What I am trying to do is to analyse the frequency of the letters in a text. As an example, I will use here a small sentence, but all that is thought to analyse huge texts (so it's better to be efficient).
test = "quatre jutges dun jutjat mengen fetge dun penjat"
Then I created a function which counts the frequencies
def create_dictionary2(txt):
dictionary = {}
i=0
for x in set(txt):
dictionary[x] = txt.count(x)/len(txt)
return dictionary
And then
import numpy as np
import matplotlib.pyplot as plt
test_dict = create_dictionary2(test)
plt.bar(test_dict.keys(), test_dict.values(), width=0.5, color='g')
ISSUES:
I want to see all the letters, but some of them are not seen (Container object of 15 artists) How to expand the histogram?
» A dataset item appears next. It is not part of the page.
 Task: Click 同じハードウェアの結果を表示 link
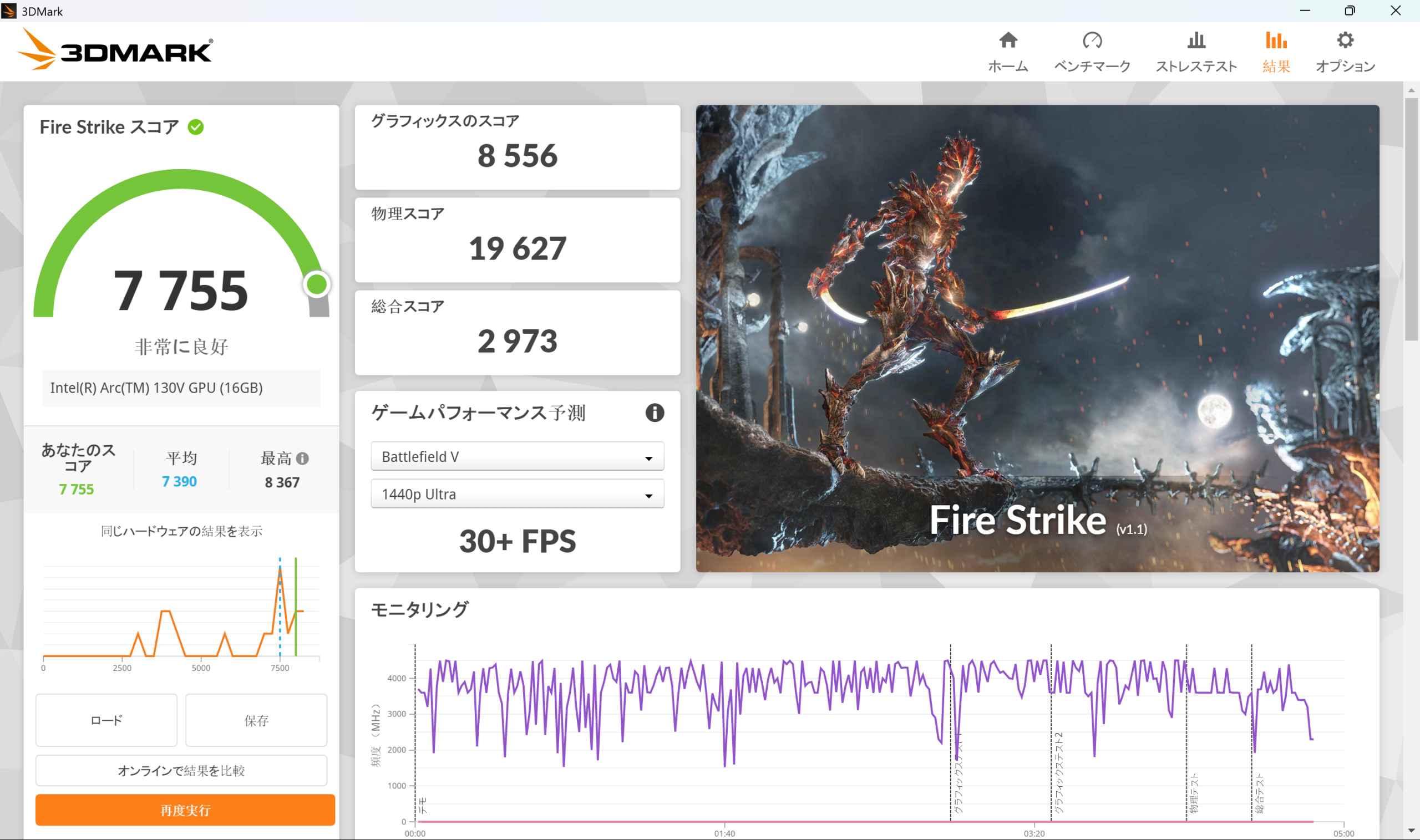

Then, I would like to sort the histogram, to obtain something like from this
For counting we can use a Counter
object. Counter also supports getting key-value pairs on the most common values:
from collections import Counter
import numpy as np
import matplotlib.pyplot as plt
c = Counter("quatre jutges dun jutjat mengen fetge dun penjat")
plt.bar(*zip(*c.most_common()), width=.5, color='g')
plt.show()
The most_common
method returns a list of key-value tuples. The *zip(*..)
is used to unpack (see this answer).
Note: I haven't updated the width or color to match your result plots.